Royal Cape Yacht Club (RCYC)
- Burgee
- Formation: 1905
- Legal status: active
- Purpose: Yacht Club
- Location: Cape Town, South Africa ;
- Coordinates: 33°55′14″S 18°26′36″E﻿ / ﻿33.92064022200792°S 18.443297889942293°E
- Affiliations: South African Sailing
- Website: www.rcyc.co.za

= Royal Cape Yacht Club =

South African yacht club

The Royal Cape Yacht Club is one of South Africa’s most active and oldest yacht clubs. Located in Cape Town, the Club plays host to many important national sailing events, including South Africa’s premier ocean yacht race, the internationally renowned Cape to Rio.

== History ==
Founded in 1905 as the Table Bay Yacht Club, and after merging with the Alfred Rowing Club, the name was later changed to the Cape Yacht Club in January 1914. In March 1914, the newly-named Cape Yacht Club applied for a Royal Warrant via the South African Governor-General, Viscount Gladstone. In reply, the Governor-General informed the Club that His Majesty King George V was "graciously pleased to approve the title Royal to the Cape Yacht Club".

In June, Viscount Gladstone further approved a recommendation that the RCYC be issued with an Admiralty Warrant, authorising the use of the plain Blue Ensign, however the First World War suspended such Warrants. In April 1920, the authorisation was again recommended, with the Club committee agreeing to adopt the Blue Ensign defaced with the club coat of arms. To fly a Blue Ensign was, and still is, considered a great honour and a privilege for a yacht club, certifying British maritime guardianship. Admiralty Warrants were later suspended once again during the Second World War, along with wider South African yachting.

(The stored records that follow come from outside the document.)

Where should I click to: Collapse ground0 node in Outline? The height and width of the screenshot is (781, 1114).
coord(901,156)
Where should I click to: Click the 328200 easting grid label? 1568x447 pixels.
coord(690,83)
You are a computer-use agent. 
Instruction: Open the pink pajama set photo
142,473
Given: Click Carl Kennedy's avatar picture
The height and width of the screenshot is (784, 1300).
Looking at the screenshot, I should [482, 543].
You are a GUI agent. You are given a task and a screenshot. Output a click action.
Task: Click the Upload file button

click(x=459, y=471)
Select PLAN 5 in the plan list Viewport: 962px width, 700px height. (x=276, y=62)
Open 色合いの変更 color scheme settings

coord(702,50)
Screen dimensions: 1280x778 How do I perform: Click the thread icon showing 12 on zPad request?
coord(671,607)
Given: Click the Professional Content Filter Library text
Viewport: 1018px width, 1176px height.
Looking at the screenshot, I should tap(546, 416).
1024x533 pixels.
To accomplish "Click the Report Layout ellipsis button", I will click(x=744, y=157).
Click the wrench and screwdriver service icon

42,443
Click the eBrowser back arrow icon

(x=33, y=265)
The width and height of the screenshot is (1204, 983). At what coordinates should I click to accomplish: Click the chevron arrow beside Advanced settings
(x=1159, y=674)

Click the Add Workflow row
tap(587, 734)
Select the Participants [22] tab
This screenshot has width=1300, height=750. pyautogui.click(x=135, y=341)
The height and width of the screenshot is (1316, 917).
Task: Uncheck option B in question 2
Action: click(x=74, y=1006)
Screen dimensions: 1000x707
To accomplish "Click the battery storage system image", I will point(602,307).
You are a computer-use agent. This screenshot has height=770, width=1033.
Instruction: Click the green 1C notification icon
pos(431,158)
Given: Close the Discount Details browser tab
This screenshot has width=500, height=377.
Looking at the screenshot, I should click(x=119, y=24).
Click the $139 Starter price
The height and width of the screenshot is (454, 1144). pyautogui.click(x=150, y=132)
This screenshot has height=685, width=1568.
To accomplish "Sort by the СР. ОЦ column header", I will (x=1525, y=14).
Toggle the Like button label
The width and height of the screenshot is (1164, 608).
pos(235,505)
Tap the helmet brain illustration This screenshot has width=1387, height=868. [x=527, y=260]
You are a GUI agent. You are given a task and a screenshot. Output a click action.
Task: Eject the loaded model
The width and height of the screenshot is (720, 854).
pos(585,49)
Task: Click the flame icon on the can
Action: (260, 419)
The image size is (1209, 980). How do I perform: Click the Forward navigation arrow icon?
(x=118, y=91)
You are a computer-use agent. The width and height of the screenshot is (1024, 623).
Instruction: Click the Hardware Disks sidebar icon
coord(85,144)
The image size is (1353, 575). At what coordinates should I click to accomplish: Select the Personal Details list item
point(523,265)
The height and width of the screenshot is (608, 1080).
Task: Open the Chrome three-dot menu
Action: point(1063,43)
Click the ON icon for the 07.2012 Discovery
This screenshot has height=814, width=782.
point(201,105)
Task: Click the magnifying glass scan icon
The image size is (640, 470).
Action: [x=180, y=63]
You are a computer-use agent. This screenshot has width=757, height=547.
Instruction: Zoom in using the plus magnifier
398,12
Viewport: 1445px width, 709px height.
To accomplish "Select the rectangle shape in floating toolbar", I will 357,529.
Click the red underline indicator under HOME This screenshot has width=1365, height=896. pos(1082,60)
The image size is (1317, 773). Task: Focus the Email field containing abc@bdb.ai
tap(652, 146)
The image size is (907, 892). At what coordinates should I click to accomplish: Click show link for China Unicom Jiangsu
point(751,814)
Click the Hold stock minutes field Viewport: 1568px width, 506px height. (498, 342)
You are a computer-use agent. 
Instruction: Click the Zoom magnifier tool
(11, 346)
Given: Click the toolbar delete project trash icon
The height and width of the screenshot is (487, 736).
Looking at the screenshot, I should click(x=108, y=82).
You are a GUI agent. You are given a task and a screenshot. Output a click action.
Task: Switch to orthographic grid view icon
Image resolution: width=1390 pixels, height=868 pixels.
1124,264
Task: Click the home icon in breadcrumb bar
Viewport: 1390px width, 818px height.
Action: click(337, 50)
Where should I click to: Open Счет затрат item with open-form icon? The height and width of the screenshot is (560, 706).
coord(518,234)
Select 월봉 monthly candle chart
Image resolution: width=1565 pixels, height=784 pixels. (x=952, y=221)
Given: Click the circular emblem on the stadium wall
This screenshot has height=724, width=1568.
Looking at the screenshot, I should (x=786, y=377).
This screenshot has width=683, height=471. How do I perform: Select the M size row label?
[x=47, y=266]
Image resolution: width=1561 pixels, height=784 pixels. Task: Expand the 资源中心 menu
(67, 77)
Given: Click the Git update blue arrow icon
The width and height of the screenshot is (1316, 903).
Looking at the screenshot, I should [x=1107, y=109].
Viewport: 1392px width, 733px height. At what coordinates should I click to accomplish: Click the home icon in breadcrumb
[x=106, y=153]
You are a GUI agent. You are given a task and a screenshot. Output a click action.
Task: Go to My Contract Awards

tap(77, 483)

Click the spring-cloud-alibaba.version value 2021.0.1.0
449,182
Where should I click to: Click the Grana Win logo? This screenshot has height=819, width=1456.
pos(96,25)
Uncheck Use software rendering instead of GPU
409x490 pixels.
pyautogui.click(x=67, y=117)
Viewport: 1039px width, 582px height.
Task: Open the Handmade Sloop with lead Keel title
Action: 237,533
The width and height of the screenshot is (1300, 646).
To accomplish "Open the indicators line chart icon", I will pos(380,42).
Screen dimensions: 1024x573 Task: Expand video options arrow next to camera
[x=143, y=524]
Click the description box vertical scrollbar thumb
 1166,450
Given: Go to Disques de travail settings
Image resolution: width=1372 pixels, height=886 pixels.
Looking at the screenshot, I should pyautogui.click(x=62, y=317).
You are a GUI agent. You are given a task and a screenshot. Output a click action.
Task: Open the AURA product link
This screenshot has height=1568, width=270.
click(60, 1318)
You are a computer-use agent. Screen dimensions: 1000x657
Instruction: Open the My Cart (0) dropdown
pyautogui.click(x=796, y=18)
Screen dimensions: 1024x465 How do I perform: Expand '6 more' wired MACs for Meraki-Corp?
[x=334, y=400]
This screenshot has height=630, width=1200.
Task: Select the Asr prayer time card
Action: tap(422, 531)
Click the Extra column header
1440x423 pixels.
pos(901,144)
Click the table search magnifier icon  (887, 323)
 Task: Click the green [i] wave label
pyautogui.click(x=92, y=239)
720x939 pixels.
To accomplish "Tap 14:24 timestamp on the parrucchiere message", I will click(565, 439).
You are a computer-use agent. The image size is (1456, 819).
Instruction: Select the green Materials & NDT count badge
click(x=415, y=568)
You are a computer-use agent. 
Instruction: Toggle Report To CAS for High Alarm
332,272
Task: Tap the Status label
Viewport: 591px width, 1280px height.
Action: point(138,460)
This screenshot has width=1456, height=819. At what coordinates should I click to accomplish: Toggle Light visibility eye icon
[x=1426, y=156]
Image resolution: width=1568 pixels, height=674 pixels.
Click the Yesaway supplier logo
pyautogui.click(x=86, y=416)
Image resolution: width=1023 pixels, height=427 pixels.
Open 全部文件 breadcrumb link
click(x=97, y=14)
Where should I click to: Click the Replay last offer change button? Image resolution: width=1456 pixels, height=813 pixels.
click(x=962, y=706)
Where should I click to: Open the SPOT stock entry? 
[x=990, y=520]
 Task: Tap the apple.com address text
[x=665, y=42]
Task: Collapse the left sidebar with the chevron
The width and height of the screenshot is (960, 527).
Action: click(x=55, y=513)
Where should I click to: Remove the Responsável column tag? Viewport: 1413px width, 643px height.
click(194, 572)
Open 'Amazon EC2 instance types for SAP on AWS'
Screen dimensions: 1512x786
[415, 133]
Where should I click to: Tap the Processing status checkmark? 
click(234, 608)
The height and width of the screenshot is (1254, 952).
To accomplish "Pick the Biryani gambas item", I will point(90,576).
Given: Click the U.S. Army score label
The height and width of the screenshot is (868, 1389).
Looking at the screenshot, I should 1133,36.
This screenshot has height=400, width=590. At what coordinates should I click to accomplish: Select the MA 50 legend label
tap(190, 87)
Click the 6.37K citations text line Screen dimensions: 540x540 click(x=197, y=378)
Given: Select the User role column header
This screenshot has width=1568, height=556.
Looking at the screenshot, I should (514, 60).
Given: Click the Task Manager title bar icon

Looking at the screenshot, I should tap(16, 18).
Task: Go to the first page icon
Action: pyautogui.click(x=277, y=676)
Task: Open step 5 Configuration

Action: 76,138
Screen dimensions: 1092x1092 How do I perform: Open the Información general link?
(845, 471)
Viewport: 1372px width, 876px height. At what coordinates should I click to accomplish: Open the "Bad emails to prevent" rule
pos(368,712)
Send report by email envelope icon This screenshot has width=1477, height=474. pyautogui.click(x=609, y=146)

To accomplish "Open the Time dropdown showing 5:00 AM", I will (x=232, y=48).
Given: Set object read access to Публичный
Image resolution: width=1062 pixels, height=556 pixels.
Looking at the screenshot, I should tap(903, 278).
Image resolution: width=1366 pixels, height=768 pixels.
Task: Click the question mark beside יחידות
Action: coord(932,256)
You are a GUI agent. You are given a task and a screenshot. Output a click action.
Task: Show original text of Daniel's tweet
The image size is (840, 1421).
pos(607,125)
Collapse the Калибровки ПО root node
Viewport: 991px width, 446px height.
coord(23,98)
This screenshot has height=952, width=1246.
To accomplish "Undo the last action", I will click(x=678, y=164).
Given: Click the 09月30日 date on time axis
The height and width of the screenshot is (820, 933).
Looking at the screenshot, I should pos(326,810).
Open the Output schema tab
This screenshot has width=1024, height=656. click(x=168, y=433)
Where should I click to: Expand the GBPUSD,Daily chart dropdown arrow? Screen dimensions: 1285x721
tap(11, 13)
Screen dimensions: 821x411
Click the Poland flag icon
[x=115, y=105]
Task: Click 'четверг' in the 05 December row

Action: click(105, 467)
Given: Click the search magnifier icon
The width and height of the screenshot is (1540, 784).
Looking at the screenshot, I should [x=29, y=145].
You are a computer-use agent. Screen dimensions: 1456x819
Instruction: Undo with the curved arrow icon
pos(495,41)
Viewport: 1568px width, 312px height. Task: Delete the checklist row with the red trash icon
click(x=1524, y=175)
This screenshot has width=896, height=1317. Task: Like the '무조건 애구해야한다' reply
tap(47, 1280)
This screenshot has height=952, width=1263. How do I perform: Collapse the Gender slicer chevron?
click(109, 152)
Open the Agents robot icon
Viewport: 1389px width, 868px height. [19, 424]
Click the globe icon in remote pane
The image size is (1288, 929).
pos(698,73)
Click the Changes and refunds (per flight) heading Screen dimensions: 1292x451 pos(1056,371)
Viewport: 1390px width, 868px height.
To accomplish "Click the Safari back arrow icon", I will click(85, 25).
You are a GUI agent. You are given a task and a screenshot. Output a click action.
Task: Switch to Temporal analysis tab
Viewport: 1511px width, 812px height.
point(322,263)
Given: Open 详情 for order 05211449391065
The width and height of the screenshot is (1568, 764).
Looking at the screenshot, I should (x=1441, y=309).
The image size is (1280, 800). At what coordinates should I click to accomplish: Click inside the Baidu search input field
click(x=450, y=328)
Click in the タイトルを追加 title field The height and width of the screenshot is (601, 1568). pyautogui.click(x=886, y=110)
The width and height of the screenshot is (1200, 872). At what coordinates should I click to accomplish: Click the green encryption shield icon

In 1960, a successful referendum had called for South Africa to become a republic, which was constituted in 1961 and in which South Africa also left the British Commonwealth. As legal and heraldic changes occurred, the RCYC relinquished its Admiralty Warrant, although the Club decided to keep its Royal Warrant. The RCYC’s defaced Blue Ensign was flown from the flagstaff at the Clubhouse until 1966, being replaced by the South African national flag.

== Activities ==
The RCYC hosts and organises numerous sailing events, including the Lipton Challenge Cup and South Africa’s premier ocean yacht race, the Cape to Rio.

=== Cape to Rio ===
First undertaken in 1971, the Cape to Rio is the leading South African ocean yacht race and is internationally popular.  Held roughly every three years, the Cape to Rio is the only transatlantic race in the Southern Hemisphere and covers nearly 4,000 miles of the South Atlantic Ocean. Although traditionally finishing at Rio de Janeiro in Brazil, two other locations in Brazil and Uruguay have also previously been used.

=== Lipton Challenge Cup ===
Established in 1909, Sir Thomas Lipton donated the Challenge Cup to the then Table Bay Yacht Club so as to foster and encourage yachting in South Africa. The Cup remains an annual inter-club contest that is off-shore during the months of July and August, involving three ‘traditional courses’. The winning club defends the Cup the following year on its home waters. Today, the Lipton Challenge Cup is widely seen as the domestic trophy most South African sailors would most like to win.

=== Other events ===
The Cape Town Race Week, the Myknonos and West Coast Offshore Races, Cape to St Helena, Round Robben Island, and the Cape 31 Regatta, among others, are hosted by the Royal Cape Yacht Club.

For the 2007 America’s Cup qualifying competition, the Louis Vuitton Cup, Team Shosholoza represented the RCYC as their entry, finishing seventh. Given the Club’s favourable location on the southern tip of Africa, the RCYC has been a feature of many international races, such as the Whitbread Race, the BT Global Challenge, the Volvo Race and the Hong Kong Challenge.